Unbundle NNPC Now, It Has Become ‘A Money Pit And Not A Cash Cow’ – Sanusi Lamido

Kaduna State Governor, Mr Nasir El-Rufai (left), and Sanusi Lamido Sanusi, former CBN Governor

Kano State born former Governor of the Central Bank of Nigeria (CBN) Lamido Sanusi, at the weekend called for the unbundling of the Nigerian National Petroleum Company (NNPC) Limited, describing the national oil company as a money pit and not a “cash cow”.

Sanusi made this assertion at the 7th edition of the Kaduna Investment Summit (KADinvest 7.0) organised by the Kaduna Investment Promotion Agency, where he spoke on the topic; “Improving subnational resilience against global economic shocks”.

Sanusi and the governor of Kaduna State, Malam Nasir El-Rufai, were among those advocating for the scrapping of the NNPC as a result of its abysmal performance over the years. He explained that the national oil ought to be better but unfortunately, it has become a money pit rather than a cash cow, stressing that the four refineries that were more or less comatose and not satisfying the yearnings of the Nigerians, should be henceforth unbundled and disbanded.

According to him, “NNPC is a money pit instead of a cash cow; it should be unbundled and disbanded. More can be had from simply levying royalties and CIT on private players following models like Petronas and Petrobras.

“Beyond the challenging global context, Nigeria has problems entirely of its own making where oil revenues which were once the lifeblood of the Federal Government, have been in secular decline for over a decade. This has been happening regardless of the oil price environment. In some ways, Nigeria’s problems are not a failure of the system because it is working as one would expect, but a loss of design and a failure of implementation.

“In the current environment, the first and most obvious problem is the existence of the fuel subsidy and opportunities this creates for fraud, the average daily fuel consumption in Nigeria (by the NNPC’s admission) is 66 million litres per day, and on some days as high as 100 million litres per day. This is roughly equivalent to where Indonesia (2019), a country with nearly three times Nigeria’s GDP per capita, two times the number of vehicles and 2.5 times the size of the road network.

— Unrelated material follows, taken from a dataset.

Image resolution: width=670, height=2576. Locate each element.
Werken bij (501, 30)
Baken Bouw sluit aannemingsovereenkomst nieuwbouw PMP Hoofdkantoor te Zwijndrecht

 “A different way to benchmark Nigeria’s consumption is to look at PMS consumed by each vehicle on a daily basis, on this metric, Nigeria even outranks Iran, a country with three to four times its level of wealth and a road network that is three times the size on a per capita basis and this is not just the impact of subsidies because in Iran official fuel price are 5 US cents per litre, less than 15 per cent of the pump price in Nigeria.”

Sanusi posited the relentless rise in the US dollar as being the bigger challenge in most of Africa causing widespread and painful currency adjustment, which is a more important driver of inflation than the underlying moves in commodity prices.

He added “Since the start of the Ukraine war, crude oil prices are 5 per cent lower, rice prices are 12 per cent higher, and wheat prices are flat, the trade-weighted US dollar however is 17 per cent stronger in this period, the sharpest upward move since the early 1980s, this is what is causing the pain in emerging markets.”

He lamented that only 50 per cent of states generated enough recurrent revenue to cover wages, overheads and debt service and recommended that states advocate for changes that do not rely on fixing failures of system design and policy implementation at the Federal level.

Sanusi charged the states to find ways to free themselves from the effects of leakages and unorthodox policies at the Federal level.

He hinted that instead of states pushing for a revised revenue sharing formula, they need to push for new and independent powers of taxation. He lauded the successful implementation of the Treasury Single Account, (TSA) stressing that this is an area where Kaduna, in particular, has shown leadership.

Sanusi stated further that “Research by BudgIT shows that it is the only state to have met the World Bank State Fiscal Transparency, Accountability and Sustainability scoring criteria for two years in a row. This includes running a function TSA that covers more than 80 per cent of revenues.”